Durham County Council has been successful in bidding for £20 million from the Government’s Levelling Up Fund.

The money will be used by the council to reopen Whorlton Bridge, deliver the A68 Toft Hill bypass and to create a heritage corridor along the Stockton and Darlington Railway line.

Whorlton Bridge, which is the UK’s oldest road suspension bridge, has been closed to all users since December last year.

As well as providing access to the A66, A67 and Barnard Castle from nearby villages, the bridge also forms part of the National Cycle Network (NCN) and Teesdale Way, offering connections for short and long-distance active travel.

With funding now in place to support the necessary works, the bridge is expected to reopen in spring 2023. A visitor centre will also be developed as part of the works, allowing users to celebrate the bridge’s transport heritage.

The award will also allow the re-routing of the A68 at Toft Hill, creating a new 1.6-kilometre bypass away from the village centre which will link from the junction of Hartbrigg Lane to the junction of the A68 at Toft Hill Lane.

With an average of 8,000 vehicles using the road each day, re-routing will help to improve journey times, reduce traffic and improve road safety through the village.

Ahead of the bi-centenary of the Stockton and Darlington Railway in 2025, funding will be used to help build on the area’s reputation as the birthplace of modern railways.

Increased car parking at Locomotion in Shildon, as well as the new Locomotion Building 2 and improvements that will see heritage engines run along the museum line, will allow for more visitors to the attraction.

Celebrating and preserving heritage assets across the county, including the Stockton and Darlington Railway, are a key part of the council’s bid to be named UK City of Culture 2025.

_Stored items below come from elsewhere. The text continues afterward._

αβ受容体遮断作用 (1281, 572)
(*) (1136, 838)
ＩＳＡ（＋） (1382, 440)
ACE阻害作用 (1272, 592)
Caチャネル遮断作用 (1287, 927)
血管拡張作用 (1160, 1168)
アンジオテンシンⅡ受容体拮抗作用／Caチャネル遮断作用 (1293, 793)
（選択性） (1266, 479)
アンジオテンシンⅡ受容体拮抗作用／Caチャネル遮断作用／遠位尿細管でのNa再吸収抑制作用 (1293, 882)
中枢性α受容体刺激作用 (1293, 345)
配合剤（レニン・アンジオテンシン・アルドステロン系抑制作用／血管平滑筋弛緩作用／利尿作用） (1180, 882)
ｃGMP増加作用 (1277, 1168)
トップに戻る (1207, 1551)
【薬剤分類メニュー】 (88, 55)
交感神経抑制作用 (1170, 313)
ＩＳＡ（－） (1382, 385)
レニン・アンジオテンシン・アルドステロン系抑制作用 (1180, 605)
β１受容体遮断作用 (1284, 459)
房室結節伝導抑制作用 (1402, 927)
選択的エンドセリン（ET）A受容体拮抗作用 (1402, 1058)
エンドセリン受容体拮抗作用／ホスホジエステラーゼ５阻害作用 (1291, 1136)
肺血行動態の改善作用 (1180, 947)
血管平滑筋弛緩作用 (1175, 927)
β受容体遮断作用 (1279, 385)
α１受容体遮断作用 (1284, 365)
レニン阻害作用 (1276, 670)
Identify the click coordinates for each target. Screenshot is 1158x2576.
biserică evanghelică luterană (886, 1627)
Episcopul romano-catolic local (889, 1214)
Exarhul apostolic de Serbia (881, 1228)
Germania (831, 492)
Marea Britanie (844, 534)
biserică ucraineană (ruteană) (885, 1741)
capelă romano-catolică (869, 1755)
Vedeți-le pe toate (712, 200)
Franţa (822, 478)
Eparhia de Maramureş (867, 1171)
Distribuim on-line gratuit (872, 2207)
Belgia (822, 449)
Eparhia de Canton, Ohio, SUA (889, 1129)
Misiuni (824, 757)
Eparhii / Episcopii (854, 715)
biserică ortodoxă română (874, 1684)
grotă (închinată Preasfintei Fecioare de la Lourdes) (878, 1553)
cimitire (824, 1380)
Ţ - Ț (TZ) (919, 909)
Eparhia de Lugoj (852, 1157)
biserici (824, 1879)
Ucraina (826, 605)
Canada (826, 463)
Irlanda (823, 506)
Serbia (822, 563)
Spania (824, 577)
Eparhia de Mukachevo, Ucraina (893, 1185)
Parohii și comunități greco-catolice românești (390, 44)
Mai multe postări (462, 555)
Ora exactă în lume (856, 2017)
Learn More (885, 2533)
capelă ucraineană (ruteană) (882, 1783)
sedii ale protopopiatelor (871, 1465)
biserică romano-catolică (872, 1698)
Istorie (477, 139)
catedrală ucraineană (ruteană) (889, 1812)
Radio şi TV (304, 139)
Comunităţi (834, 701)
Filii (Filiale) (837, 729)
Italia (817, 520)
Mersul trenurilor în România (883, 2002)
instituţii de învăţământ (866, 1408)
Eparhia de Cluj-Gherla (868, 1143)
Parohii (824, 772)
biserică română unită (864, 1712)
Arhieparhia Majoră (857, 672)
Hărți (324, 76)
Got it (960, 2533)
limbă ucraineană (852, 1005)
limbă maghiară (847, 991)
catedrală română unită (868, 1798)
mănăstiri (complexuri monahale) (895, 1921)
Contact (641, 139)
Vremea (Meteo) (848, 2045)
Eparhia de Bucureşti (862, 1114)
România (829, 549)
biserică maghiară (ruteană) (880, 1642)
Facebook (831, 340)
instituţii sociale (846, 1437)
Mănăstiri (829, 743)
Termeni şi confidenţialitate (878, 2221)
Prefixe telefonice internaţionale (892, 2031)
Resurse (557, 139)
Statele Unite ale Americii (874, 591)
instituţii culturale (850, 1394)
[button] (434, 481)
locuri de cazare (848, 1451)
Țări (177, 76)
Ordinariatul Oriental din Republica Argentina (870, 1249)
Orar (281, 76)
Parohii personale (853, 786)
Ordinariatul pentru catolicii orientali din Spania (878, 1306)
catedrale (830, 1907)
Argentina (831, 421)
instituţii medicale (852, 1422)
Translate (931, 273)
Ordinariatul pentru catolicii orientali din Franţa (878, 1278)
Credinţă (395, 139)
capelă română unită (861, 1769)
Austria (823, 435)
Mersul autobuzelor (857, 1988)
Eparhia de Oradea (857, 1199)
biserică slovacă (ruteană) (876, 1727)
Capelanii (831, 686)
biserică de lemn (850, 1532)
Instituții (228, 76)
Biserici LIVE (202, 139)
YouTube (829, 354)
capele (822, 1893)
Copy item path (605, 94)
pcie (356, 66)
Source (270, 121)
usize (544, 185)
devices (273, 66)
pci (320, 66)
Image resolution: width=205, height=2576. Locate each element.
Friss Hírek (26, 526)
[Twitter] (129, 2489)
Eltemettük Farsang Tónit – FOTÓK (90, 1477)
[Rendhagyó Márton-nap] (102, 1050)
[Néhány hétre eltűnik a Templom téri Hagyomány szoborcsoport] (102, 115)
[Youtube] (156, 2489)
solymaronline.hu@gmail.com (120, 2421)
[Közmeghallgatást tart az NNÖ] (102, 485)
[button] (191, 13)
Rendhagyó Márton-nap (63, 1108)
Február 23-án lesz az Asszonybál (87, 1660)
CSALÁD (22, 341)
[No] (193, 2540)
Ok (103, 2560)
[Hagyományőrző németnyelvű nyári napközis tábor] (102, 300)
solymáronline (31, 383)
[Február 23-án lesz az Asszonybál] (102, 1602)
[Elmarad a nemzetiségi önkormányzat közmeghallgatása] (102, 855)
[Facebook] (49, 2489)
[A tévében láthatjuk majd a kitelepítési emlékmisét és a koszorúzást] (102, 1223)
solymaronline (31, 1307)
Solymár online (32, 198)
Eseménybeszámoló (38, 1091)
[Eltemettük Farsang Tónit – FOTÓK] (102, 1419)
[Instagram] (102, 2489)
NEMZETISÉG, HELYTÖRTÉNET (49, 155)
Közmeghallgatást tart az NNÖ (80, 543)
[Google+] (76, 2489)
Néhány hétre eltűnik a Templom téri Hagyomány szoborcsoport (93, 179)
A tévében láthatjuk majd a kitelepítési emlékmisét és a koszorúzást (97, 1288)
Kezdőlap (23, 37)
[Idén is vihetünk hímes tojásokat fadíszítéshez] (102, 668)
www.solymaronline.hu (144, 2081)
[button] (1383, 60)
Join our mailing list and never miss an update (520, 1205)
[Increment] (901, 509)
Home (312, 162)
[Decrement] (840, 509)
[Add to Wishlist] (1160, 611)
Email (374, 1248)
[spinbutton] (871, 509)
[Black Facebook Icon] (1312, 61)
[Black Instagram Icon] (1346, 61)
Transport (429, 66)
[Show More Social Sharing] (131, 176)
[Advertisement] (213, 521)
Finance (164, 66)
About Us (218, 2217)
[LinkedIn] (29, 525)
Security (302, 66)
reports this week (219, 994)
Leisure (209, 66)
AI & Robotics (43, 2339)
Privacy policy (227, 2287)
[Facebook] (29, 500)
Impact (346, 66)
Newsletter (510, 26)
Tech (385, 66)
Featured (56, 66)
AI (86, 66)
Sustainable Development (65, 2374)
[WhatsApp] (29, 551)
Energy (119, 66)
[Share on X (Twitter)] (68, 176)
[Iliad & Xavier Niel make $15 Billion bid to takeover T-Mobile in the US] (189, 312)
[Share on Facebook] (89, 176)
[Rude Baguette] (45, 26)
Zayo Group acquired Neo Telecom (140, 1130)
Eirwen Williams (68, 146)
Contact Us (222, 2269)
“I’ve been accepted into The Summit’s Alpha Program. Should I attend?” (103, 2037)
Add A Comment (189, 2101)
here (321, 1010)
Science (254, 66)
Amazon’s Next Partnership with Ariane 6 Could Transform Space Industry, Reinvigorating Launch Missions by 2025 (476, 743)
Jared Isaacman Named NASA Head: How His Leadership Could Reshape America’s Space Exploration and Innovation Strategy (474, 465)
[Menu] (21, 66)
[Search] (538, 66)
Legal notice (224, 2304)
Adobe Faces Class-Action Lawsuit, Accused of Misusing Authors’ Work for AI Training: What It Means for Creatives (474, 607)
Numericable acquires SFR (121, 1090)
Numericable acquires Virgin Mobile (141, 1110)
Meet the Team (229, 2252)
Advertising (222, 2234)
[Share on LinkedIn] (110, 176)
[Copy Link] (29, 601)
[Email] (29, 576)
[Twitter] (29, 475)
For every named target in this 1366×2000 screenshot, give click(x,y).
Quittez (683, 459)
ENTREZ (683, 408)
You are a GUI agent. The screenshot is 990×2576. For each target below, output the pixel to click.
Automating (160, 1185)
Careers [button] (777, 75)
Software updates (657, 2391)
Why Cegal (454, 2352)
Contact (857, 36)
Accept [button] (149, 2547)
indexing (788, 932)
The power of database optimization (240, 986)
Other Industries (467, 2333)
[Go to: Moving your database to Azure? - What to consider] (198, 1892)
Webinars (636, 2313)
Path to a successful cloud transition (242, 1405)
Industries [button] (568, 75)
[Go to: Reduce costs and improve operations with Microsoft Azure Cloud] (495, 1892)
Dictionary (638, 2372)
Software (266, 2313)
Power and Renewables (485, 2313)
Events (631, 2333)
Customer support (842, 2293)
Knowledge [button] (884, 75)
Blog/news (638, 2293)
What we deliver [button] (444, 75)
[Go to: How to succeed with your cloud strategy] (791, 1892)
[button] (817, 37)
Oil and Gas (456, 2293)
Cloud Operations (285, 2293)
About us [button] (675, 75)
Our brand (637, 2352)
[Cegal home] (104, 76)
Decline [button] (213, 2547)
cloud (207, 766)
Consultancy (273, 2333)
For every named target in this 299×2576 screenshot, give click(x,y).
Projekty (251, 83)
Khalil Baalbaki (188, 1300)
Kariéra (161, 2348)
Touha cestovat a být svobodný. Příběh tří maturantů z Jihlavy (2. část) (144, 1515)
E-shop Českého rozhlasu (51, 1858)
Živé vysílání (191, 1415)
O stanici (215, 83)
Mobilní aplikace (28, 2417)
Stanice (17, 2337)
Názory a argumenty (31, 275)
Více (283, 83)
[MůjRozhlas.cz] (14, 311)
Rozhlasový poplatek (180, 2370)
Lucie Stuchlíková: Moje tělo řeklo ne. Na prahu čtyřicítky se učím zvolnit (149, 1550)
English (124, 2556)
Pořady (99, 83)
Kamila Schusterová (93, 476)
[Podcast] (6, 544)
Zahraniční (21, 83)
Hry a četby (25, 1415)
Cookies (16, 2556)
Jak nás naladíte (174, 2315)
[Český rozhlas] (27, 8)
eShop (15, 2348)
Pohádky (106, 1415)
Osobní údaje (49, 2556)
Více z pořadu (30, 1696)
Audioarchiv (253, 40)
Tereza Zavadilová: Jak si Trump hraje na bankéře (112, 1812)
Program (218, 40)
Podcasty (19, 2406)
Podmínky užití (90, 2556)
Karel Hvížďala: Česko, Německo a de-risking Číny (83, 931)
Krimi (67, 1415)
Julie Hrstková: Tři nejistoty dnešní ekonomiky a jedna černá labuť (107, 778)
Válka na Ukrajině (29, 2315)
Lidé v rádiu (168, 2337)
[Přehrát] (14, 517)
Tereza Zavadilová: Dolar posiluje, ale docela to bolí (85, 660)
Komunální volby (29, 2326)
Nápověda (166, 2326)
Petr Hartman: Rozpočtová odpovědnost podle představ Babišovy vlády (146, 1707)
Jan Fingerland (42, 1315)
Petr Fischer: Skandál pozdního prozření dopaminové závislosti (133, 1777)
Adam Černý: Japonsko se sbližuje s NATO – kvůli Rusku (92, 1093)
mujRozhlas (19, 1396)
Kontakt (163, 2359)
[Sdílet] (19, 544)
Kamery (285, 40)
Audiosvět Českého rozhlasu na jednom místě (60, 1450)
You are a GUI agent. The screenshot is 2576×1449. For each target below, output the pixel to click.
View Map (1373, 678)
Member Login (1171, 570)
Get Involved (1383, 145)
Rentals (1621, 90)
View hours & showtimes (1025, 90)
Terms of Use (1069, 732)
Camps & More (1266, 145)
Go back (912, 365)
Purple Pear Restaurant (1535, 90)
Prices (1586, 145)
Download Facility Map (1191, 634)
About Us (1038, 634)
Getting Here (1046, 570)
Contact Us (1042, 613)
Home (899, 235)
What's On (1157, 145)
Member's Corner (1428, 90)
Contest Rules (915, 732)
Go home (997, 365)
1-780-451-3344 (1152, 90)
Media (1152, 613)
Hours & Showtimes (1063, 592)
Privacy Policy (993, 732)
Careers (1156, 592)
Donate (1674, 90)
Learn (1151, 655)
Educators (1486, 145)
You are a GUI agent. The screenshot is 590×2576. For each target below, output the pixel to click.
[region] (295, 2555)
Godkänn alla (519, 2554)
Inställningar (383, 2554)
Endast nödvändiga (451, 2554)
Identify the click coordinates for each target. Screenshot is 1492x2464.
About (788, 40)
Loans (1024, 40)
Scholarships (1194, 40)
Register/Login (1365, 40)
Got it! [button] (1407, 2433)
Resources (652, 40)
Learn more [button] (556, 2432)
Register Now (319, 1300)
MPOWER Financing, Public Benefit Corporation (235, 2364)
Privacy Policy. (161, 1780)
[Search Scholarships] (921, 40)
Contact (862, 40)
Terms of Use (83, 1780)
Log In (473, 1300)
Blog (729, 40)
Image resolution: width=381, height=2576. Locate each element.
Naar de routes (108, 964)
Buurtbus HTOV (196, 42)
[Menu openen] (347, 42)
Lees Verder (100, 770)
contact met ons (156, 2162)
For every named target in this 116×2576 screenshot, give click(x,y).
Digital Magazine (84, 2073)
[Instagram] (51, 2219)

An 18-kilometre walking and cycling route will also support residents and visitors in active travel, linking rural communities to Bishop Auckland and Newton Aycliffe, as well as to the National Cycle Network.

Cllr Elizabeth Scott, Durham County Council’s Cabinet member for economy and partnerships, said: “We welcome the announcement of £20 million investment into our infrastructure here in County Durham. As part of our ambitious plans to regenerate the county’s towns and villages and ensure County Durham remains a fantastic place to live, work and visit, it is so important that rural communities feel well connected to improve their quality of life. We are really pleased that this funding is going to support that.

“It will increase opportunities for people to connect to their neighbouring towns and villages, improving access to employment, education and leisure offers. It will also help us to encourage people to make active choices in the way they travel through the development of walking and cycling routes.”

Cllr James Rowlandson, Durham County Council’s Cabinet member for resources, investment and assets, said: “We are delighted to have been successful in bidding for £20 million from the Levelling Up Fund. This will help us to achieve the very best outcomes for our communities.

“We want to ensure all constituency areas in County Durham get equal opportunities to benefit from the Levelling Up Fund and we look forward to working with local members and MPs on identified community priorities to prepare further submissions and make a real difference to people’s lives and opportunities.”